**What needs to be done:**
All of the listing should be transcribed exactly.

**Material to process:**
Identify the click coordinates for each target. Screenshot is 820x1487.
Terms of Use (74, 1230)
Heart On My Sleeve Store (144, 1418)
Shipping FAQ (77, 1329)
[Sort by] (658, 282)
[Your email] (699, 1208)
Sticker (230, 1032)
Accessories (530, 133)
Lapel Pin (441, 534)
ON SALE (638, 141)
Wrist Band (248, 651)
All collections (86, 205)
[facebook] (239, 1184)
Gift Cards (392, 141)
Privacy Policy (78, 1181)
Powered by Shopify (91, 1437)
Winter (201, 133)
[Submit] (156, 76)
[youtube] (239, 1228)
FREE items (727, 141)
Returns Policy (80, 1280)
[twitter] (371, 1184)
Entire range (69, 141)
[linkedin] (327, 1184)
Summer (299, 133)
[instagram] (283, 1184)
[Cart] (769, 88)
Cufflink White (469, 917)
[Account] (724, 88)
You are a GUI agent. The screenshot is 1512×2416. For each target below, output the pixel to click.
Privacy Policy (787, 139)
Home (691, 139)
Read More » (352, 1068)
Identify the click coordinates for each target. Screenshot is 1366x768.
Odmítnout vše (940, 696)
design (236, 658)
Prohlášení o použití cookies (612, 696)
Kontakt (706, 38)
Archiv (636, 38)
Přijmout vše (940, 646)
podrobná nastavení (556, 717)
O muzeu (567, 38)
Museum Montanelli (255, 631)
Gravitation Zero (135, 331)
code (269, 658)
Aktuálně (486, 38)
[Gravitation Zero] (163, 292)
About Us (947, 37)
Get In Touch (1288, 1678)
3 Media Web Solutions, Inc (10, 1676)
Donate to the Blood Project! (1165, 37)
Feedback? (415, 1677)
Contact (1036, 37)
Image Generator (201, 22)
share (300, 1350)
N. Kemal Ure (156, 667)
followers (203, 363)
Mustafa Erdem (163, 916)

**Task solution:**
Identify the click coordinates for each target. Screenshot is 820x1487.
Terms of Use (74, 1230)
Heart On My Sleeve Store (144, 1418)
Shipping FAQ (77, 1329)
[Sort by] (658, 282)
[Your email] (699, 1208)
Sticker (230, 1032)
Accessories (530, 133)
Lapel Pin (441, 534)
ON SALE (638, 141)
Wrist Band (248, 651)
All collections (86, 205)
[facebook] (239, 1184)
Gift Cards (392, 141)
Privacy Policy (78, 1181)
Powered by Shopify (91, 1437)
Winter (201, 133)
[Submit] (156, 76)
[youtube] (239, 1228)
FREE items (727, 141)
Returns Policy (80, 1280)
[twitter] (371, 1184)
Entire range (69, 141)
[linkedin] (327, 1184)
Summer (299, 133)
[instagram] (283, 1184)
[Cart] (769, 88)
Cufflink White (469, 917)
[Account] (724, 88)
You are a GUI agent. The screenshot is 1512×2416. For each target below, output the pixel to click.
Privacy Policy (787, 139)
Home (691, 139)
Read More » (352, 1068)
Identify the click coordinates for each target. Screenshot is 1366x768.
Odmítnout vše (940, 696)
design (236, 658)
Prohlášení o použití cookies (612, 696)
Kontakt (706, 38)
Archiv (636, 38)
Přijmout vše (940, 646)
podrobná nastavení (556, 717)
O muzeu (567, 38)
Museum Montanelli (255, 631)
Gravitation Zero (135, 331)
code (269, 658)
Aktuálně (486, 38)
[Gravitation Zero] (163, 292)
About Us (947, 37)
Get In Touch (1288, 1678)
3 Media Web Solutions, Inc (10, 1676)
Donate to the Blood Project! (1165, 37)
Feedback? (415, 1677)
Contact (1036, 37)
Image Generator (201, 22)
share (300, 1350)
N. Kemal Ure (156, 667)
followers (203, 363)
Mustafa Erdem (163, 916)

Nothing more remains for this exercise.